Un lion, jamais loin

451 5 0
                                    

Chargée de son sac empli des desserts tout frais sortis de la cuisine, Coumba arpente les allées de l'hôpital, sachant maintenant où trouver la chambre 123 de l'aile M réservée au service d'oncologie pédiatrique. Elle croise des visiteurs portant des paquets cadeaux, accompagnés parfois d'enfants qui courent et chahutent bruyamment dans les couloirs, autorisés pour les fêtes de fin d'année à venir voir leurs frères ou sœurs hospitalisés. Ce remue-ménage, d'ordinaire proscrit, améliore l'ambiance, beaucoup plus efficacement que les décorations artificielles.

Coumba s'arrête devant la porte de chambre de Léo, puis frappe. Cette fois, elle entend immédiatement une voix l'inviter à entrer. Le petit garçon n'a pas son casque, il ne s'y serait pas risqué. En revanche, son sourire et ses yeux disent son attente et sa joie. Coumba a tenu sa promesse. Leur étreinte, forte de longues minutes, se passe de mots. Le premier bonheur, c'est de se voir, scruter un visage, contempler un ami, dans un silence parfait pour cet instant.

Le sac de Coumba, dont le plastique se froisse, se charge d'arrêter là les effusions et d'ouvrir le temps du deuxième acte.

- Tiens, qu'est-ce que tu transportes avec toi ? Ca a l'air d'être lourd. Tu peux poser ça au pied du lit, si ça t'encombre, propose Léo.

- Sûrement pas, c'est pour toi ! Ce sac contient des douceurs du Sénégal, du thiakry et des beignets que ma mère, qui s'appelle Fatoumata, a préparés tout spécialement. Tu veux goûter ? Na rees ak diam ! Ca veut dire « bon appétit et digère bien » en wolof, une langue du Sénégal.

- Du thiak... quoi ?

Coumba éclate de rire devant l'air surpris de son jeune ami. Léo, raïol des Cévennes, ignore tout de ce dessert, bien sûr, jusqu'au nom de cette spécialité. Léo s'amuse aussi de son ignorance, mais se montre très intéressé lorsque Coumba lui sert une portion bien fraîche de thiakry, au goût délicatement lacté, sucré et à la texture onctueuse procurée par la semoule de mil. Pas plus que le thiakry, les beignets ne saliront les draps du lit, ni le sol de la chambre. Pas une miette ne reste après le partage effectué entre les deux gourmands. Le ventre plein, le goûter pris avant l'heure, Léo remercie Coumba et la charge d'embrasser sa mère pour lui. Le Sénégal prend corps, tout d'un coup, sans formule au figuré, plongeant le petit garçon dans l'envie de voyager, de partir, d'aller au loin.

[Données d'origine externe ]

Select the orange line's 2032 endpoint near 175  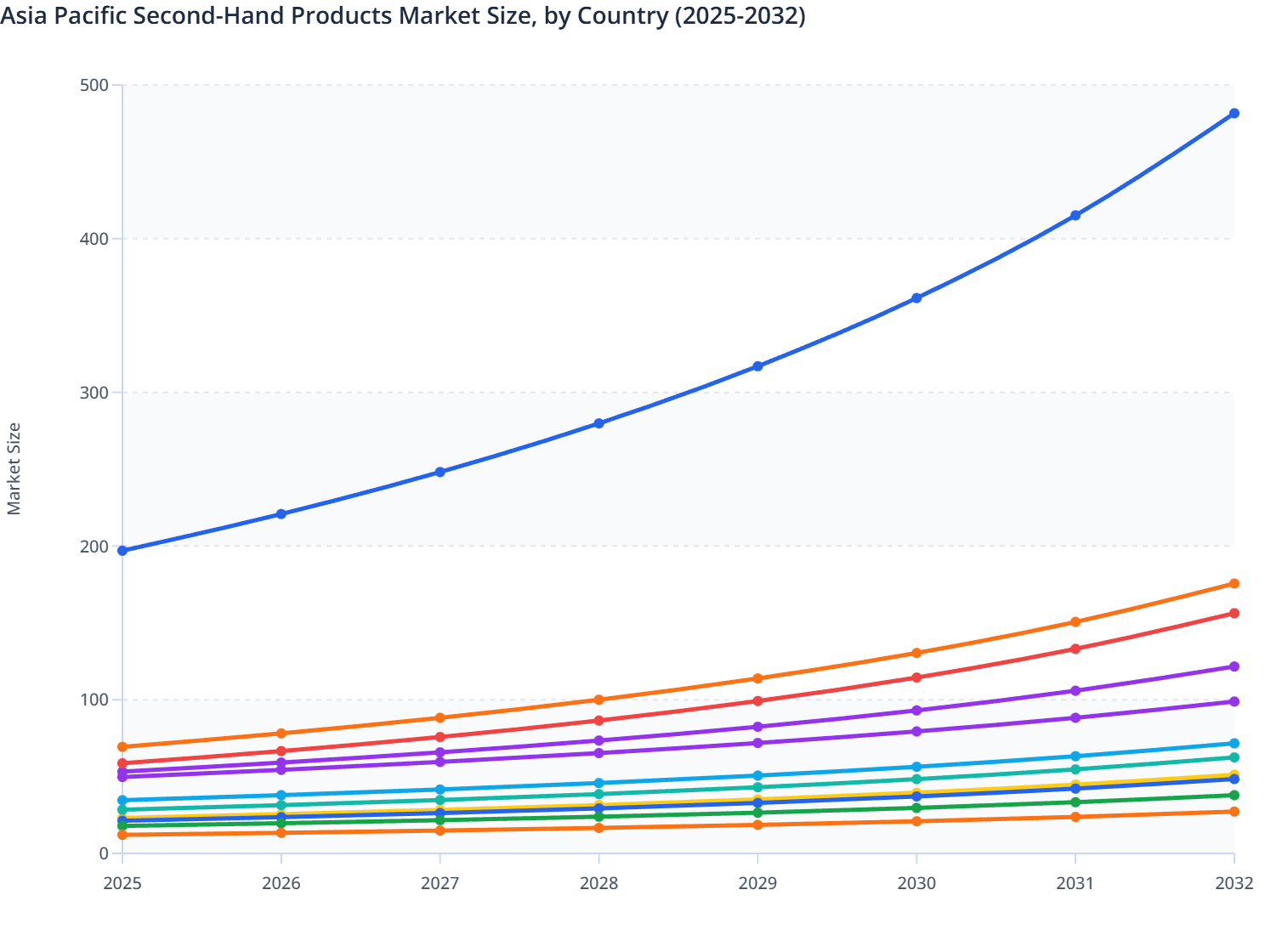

Coumba lui propose, en attendant le grand départ en Afrique, de reprendre l'histoire de Boleslav de Cavignac. Un voyage par le rêve, en somme, avant d'envisager le tour du monde lorsqu'il sera sorti de cette chambre d'hôpital.

- Il faudra arrêter d'avoir toujours raison, Coumba ! C'est une mauvaise habitude que tu prends. Mais je suis d'accord avec toi. C'est un peu tôt pour le Sénégal, retournons ensemble voir notre Seigneur des Humbles. Alors, comment aider le lion ? Parce qu'il va lui porter secours, hein ? Il ne va pas le tuer ?

- Pour le savoir, il faut me laisser raconter, mon cher Léo, lui fait observer Coumba, poussant son avantage de maîtresse conteuse.

- Tu marques un point, allez vas-y, je me tais.

Coumba reprend sa narration en souriant au petit garçon, ravi.

- Boleslav de Cavignac a d'abord l'idée de se mettre à la place du lion traqué. Si l'animal a su s'extraire de sa cage, il possède sans doute un instinct de survie, voire une intelligence particulière. Or, la meute des villageois, en dépit de quelques individus dispersés, se concentre dans un secteur. Avec son ouïe fine et son odorat, le fauve cherche sans doute à placer de la distance entre eux et lui. Boleslav se dirige ainsi à l'opposé des poursuivants de l'animal, non sans avoir pris le temps d'allumer un feu de paille, dégageant beaucoup de fumée et visible de loin.